→ **WHAT TO DO**: Transcribe the data that follows. Match it character for character.

::::::::

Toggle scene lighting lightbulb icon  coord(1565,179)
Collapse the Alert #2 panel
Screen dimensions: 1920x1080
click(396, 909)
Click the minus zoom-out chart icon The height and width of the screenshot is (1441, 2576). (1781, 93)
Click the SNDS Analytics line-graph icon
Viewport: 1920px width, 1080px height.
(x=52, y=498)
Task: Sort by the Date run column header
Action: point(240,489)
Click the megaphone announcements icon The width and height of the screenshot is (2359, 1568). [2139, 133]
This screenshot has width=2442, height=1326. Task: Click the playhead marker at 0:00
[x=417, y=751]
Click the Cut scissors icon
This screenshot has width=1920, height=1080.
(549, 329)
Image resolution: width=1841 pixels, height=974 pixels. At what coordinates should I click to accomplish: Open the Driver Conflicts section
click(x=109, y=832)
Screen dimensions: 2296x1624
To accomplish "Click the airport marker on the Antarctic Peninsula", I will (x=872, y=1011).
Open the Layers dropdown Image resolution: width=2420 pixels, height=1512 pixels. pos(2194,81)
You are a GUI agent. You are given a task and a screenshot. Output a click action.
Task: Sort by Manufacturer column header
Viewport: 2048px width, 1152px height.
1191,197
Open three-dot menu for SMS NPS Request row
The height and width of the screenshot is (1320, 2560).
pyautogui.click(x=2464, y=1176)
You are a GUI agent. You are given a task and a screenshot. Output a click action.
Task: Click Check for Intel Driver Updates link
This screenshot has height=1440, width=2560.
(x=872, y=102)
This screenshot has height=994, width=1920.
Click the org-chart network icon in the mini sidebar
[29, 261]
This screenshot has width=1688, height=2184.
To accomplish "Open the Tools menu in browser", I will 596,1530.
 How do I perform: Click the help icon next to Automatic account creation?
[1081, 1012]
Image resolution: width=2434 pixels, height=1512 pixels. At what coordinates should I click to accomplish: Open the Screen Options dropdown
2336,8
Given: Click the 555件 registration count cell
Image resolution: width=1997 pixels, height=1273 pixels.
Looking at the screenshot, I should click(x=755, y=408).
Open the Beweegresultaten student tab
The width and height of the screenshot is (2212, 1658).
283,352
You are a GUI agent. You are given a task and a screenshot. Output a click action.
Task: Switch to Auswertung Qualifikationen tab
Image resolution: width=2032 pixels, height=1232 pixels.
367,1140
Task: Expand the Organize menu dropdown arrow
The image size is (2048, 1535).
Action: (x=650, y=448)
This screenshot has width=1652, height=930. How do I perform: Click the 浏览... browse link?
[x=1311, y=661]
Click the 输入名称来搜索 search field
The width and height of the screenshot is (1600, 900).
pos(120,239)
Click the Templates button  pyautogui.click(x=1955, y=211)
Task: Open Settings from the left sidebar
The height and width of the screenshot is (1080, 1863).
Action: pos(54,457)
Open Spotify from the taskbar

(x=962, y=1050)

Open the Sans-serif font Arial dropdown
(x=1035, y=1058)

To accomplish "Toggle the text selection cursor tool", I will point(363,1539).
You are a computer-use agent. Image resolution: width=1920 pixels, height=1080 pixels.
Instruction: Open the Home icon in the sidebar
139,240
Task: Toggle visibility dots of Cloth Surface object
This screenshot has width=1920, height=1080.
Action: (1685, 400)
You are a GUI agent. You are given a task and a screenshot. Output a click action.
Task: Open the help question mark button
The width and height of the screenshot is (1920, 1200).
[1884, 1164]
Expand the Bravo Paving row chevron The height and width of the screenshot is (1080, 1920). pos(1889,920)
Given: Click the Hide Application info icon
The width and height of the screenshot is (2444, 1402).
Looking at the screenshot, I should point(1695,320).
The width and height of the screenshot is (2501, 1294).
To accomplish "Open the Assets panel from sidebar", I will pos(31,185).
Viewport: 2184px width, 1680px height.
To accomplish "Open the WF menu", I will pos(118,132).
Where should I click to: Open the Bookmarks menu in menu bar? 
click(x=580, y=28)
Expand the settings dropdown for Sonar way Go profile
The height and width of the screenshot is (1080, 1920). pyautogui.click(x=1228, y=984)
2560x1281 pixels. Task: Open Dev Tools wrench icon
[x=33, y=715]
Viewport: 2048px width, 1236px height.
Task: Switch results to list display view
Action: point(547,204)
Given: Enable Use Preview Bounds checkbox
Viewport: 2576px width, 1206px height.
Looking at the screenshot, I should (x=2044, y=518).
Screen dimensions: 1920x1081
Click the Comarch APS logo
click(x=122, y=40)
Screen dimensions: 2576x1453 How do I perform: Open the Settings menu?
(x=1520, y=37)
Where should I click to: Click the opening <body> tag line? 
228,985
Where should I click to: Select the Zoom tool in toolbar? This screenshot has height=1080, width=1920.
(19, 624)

::::::::

→ **PROBLEM SOLUTION**:
Toggle scene lighting lightbulb icon  coord(1565,179)
Collapse the Alert #2 panel
Screen dimensions: 1920x1080
click(396, 909)
Click the minus zoom-out chart icon The height and width of the screenshot is (1441, 2576). (1781, 93)
Click the SNDS Analytics line-graph icon
Viewport: 1920px width, 1080px height.
(x=52, y=498)
Task: Sort by the Date run column header
Action: point(240,489)
Click the megaphone announcements icon The width and height of the screenshot is (2359, 1568). [2139, 133]
This screenshot has width=2442, height=1326. Task: Click the playhead marker at 0:00
[x=417, y=751]
Click the Cut scissors icon
This screenshot has width=1920, height=1080.
(549, 329)
Image resolution: width=1841 pixels, height=974 pixels. At what coordinates should I click to accomplish: Open the Driver Conflicts section
click(x=109, y=832)
Screen dimensions: 2296x1624
To accomplish "Click the airport marker on the Antarctic Peninsula", I will (x=872, y=1011).
Open the Layers dropdown Image resolution: width=2420 pixels, height=1512 pixels. pos(2194,81)
You are a GUI agent. You are given a task and a screenshot. Output a click action.
Task: Sort by Manufacturer column header
Viewport: 2048px width, 1152px height.
1191,197
Open three-dot menu for SMS NPS Request row
The height and width of the screenshot is (1320, 2560).
pyautogui.click(x=2464, y=1176)
You are a GUI agent. You are given a task and a screenshot. Output a click action.
Task: Click Check for Intel Driver Updates link
This screenshot has height=1440, width=2560.
(x=872, y=102)
This screenshot has height=994, width=1920.
Click the org-chart network icon in the mini sidebar
[29, 261]
This screenshot has width=1688, height=2184.
To accomplish "Open the Tools menu in browser", I will 596,1530.
 How do I perform: Click the help icon next to Automatic account creation?
[1081, 1012]
Image resolution: width=2434 pixels, height=1512 pixels. At what coordinates should I click to accomplish: Open the Screen Options dropdown
2336,8
Given: Click the 555件 registration count cell
Image resolution: width=1997 pixels, height=1273 pixels.
Looking at the screenshot, I should click(x=755, y=408).
Open the Beweegresultaten student tab
The width and height of the screenshot is (2212, 1658).
283,352
You are a GUI agent. You are given a task and a screenshot. Output a click action.
Task: Switch to Auswertung Qualifikationen tab
Image resolution: width=2032 pixels, height=1232 pixels.
367,1140
Task: Expand the Organize menu dropdown arrow
The image size is (2048, 1535).
Action: (x=650, y=448)
This screenshot has width=1652, height=930. How do I perform: Click the 浏览... browse link?
[x=1311, y=661]
Click the 输入名称来搜索 search field
The width and height of the screenshot is (1600, 900).
pos(120,239)
Click the Templates button  pyautogui.click(x=1955, y=211)
Task: Open Settings from the left sidebar
The height and width of the screenshot is (1080, 1863).
Action: pos(54,457)
Open Spotify from the taskbar

(x=962, y=1050)

Open the Sans-serif font Arial dropdown
(x=1035, y=1058)

To accomplish "Toggle the text selection cursor tool", I will point(363,1539).
You are a computer-use agent. Image resolution: width=1920 pixels, height=1080 pixels.
Instruction: Open the Home icon in the sidebar
139,240
Task: Toggle visibility dots of Cloth Surface object
This screenshot has width=1920, height=1080.
Action: (1685, 400)
You are a GUI agent. You are given a task and a screenshot. Output a click action.
Task: Open the help question mark button
The width and height of the screenshot is (1920, 1200).
[1884, 1164]
Expand the Bravo Paving row chevron The height and width of the screenshot is (1080, 1920). pos(1889,920)
Given: Click the Hide Application info icon
The width and height of the screenshot is (2444, 1402).
Looking at the screenshot, I should point(1695,320).
The width and height of the screenshot is (2501, 1294).
To accomplish "Open the Assets panel from sidebar", I will pos(31,185).
Viewport: 2184px width, 1680px height.
To accomplish "Open the WF menu", I will pos(118,132).
Where should I click to: Open the Bookmarks menu in menu bar? 
click(x=580, y=28)
Expand the settings dropdown for Sonar way Go profile
The height and width of the screenshot is (1080, 1920). pyautogui.click(x=1228, y=984)
2560x1281 pixels. Task: Open Dev Tools wrench icon
[x=33, y=715]
Viewport: 2048px width, 1236px height.
Task: Switch results to list display view
Action: point(547,204)
Given: Enable Use Preview Bounds checkbox
Viewport: 2576px width, 1206px height.
Looking at the screenshot, I should (x=2044, y=518).
Screen dimensions: 1920x1081
Click the Comarch APS logo
click(x=122, y=40)
Screen dimensions: 2576x1453 How do I perform: Open the Settings menu?
(x=1520, y=37)
Where should I click to: Click the opening <body> tag line? 
228,985
Where should I click to: Select the Zoom tool in toolbar? This screenshot has height=1080, width=1920.
(19, 624)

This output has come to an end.